I came back to see people distancing themselves because of how ugly it was and how much it smelled since it didn’t all travel with me, combined with the fact that the place had been hit with a lot of supposed hooliganism, which triggered a streak of rule strictness. I couldn’t get the words “well it wasn’t MY shit” completely out (and a part of me felt like correcting my dishonesty there had I said it) when I was told to not return in the future. I spent the night crying because of what I had done.
wowww, that sounds soooo embarrassing 😦
You definitely wouldn’t be wrong there. My bad luck knows how to follow me, and people wonder why I’m as reserved as I am.
I’ve ulcerative colitis so in the last week probably 5-6 as I’ve had a flare up and was in hospital and couldn’t get to the toilet in time. Plus I had frequent diarrhea.
“Farted” in a Hotel bed, while arriving with a stomach flu. Was a business trip I couldn’t get out of.
Was quite embarrassing to try to wash everything in the shower, and left them a note and a tip.
Luckily it seems that deal worked out, as I still had to stay for 2-3 weeks and nobody mentioned anything.
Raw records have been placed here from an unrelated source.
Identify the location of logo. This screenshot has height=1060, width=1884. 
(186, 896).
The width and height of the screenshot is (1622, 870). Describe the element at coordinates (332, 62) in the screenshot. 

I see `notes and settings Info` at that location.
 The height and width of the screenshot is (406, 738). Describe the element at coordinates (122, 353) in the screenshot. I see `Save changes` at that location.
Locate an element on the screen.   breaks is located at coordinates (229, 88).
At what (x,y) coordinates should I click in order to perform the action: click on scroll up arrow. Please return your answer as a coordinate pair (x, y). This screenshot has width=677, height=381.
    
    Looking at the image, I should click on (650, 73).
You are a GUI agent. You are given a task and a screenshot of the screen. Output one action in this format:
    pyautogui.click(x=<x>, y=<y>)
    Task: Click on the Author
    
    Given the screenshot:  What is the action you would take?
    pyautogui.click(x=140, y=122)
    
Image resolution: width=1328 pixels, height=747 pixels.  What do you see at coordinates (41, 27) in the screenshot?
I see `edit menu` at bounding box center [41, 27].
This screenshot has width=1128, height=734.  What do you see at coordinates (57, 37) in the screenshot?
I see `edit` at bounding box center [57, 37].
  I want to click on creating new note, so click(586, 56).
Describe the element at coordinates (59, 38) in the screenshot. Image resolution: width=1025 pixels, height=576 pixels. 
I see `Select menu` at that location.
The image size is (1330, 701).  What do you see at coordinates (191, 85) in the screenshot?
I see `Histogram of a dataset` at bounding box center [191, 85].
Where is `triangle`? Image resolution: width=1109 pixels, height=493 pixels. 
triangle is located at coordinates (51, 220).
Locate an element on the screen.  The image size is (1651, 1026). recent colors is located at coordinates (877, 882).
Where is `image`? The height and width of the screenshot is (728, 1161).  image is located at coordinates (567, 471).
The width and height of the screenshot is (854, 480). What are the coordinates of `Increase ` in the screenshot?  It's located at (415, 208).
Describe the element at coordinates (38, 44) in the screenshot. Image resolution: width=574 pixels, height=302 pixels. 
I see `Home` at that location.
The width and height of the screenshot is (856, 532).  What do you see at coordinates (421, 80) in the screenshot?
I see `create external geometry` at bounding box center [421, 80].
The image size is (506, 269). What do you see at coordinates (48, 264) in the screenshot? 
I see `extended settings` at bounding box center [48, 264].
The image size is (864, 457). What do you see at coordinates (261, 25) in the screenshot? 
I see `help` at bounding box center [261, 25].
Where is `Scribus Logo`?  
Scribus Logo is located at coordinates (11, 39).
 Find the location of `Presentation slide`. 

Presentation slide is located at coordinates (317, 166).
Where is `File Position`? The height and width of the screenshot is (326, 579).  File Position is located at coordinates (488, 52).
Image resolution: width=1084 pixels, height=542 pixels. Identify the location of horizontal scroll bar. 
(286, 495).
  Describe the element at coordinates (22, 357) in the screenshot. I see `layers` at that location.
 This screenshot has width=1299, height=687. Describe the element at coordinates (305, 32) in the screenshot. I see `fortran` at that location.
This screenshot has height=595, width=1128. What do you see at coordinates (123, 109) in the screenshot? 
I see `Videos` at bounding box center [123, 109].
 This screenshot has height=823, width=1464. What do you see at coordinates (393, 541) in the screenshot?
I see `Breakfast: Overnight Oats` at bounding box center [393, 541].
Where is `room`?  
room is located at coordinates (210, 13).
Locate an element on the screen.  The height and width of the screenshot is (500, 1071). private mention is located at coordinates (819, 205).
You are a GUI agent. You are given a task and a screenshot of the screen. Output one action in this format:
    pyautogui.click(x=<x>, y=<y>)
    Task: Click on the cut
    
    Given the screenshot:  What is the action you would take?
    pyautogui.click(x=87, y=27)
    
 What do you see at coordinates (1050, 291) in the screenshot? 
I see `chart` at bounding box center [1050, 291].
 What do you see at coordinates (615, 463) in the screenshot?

But wasn’t fun… Especially while still having a fever and the bowels doing whatever…Twice that I recall, both while at least mildly ill. Once, in law school, I was late to class and had an assigned seat in the middle of a row, so I was not keen to draw further attention to myself, but I had a rumbly tummy and the bowel wants what it wants. Eventually, despite what felt to me like truly heroic efforts, I did in fact excuse myself, only to find that floor’s bathroom was closed. going down a flight of stairs does things to your regular clenching pressure, and by the time I made it to the toilet, “slug of poo” had made its way into my boxers. Damage to the undies was surprisingly mild, but I went ahead and called it a day for the rest of my classes, as I had skipped many times for far less legitimate reasons.
The other time I was just home with the shits and didn’t quite make it once. Afterwards I moved my “I’m sick” nest a lot closer to the bathroom for the rest of the day.
Three times.
Twice from trusting farts. Pretty standard story.
Once because I was sick with food poisoning but had to make a 300 mile drive that day. Couldn’t hold the diarrhea in while vomiting on the side of the road. Luckily I had a change of clothes and got home before the second round of duplex emesis hit.
Never.
I never get a chance to boast about it, but I can also proudly say that my farts are totally trustworthy, thus far through my life. You all need to hang out with a better class of farts, if you can’t trust yours.
While my farts can also be trusted, the few times I doubted them I still went to the toilet just to be sure. It never turned out to be necessary but I’d rather take 20 seconds to go to the toilet and be safe than having to deal with the aftermath of a misjudgement.
No times. I’ve always managed to get to a toilet in time, even if it was only moments to spare.